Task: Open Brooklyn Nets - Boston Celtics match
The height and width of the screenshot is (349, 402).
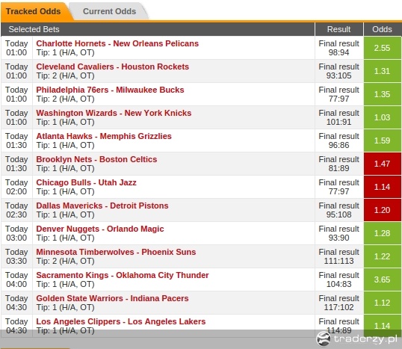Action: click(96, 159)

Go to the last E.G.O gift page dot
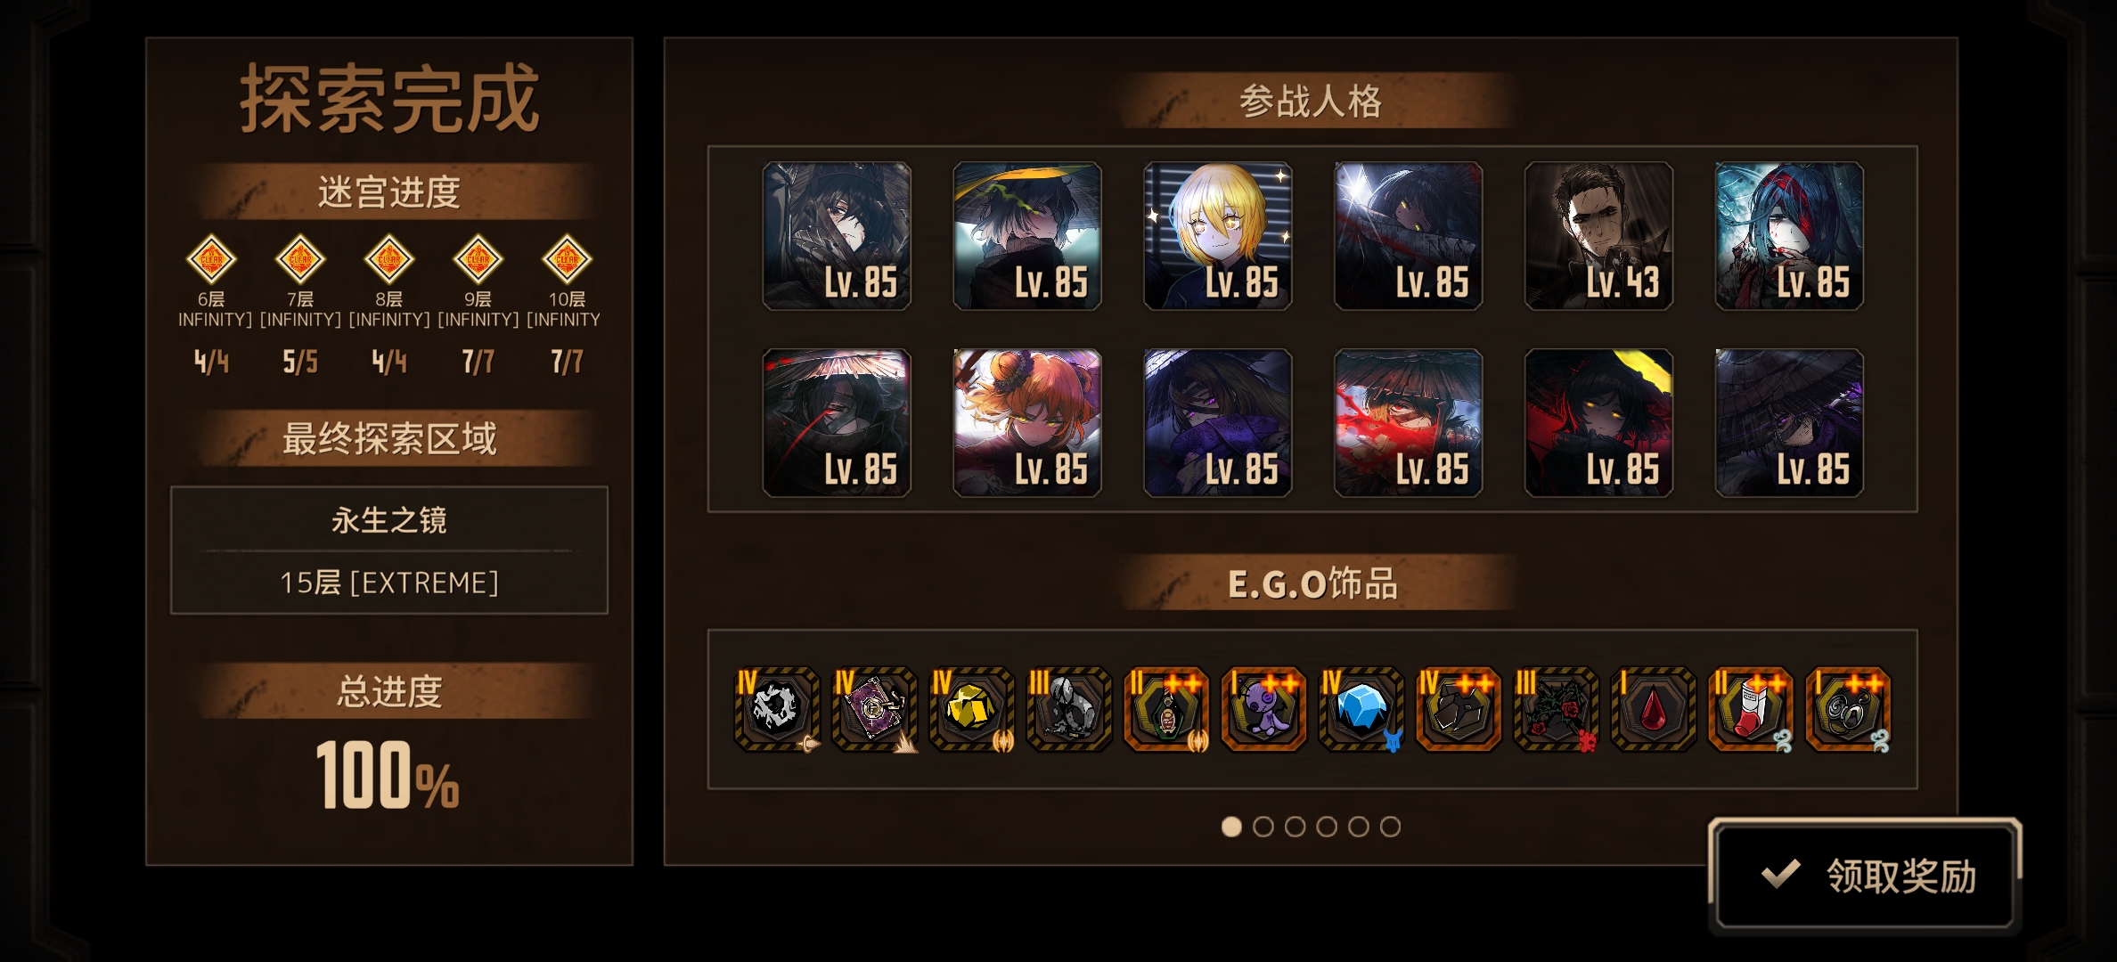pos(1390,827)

__PROBLEM DETAILS__.
Would you repeat each line of the listing exactly, skipping any picture?

__RESULT OF THE EXERCISE__.
Task: Open Brooklyn Nets - Boston Celtics match
The height and width of the screenshot is (349, 402).
Action: click(96, 159)

Go to the last E.G.O gift page dot
pos(1390,827)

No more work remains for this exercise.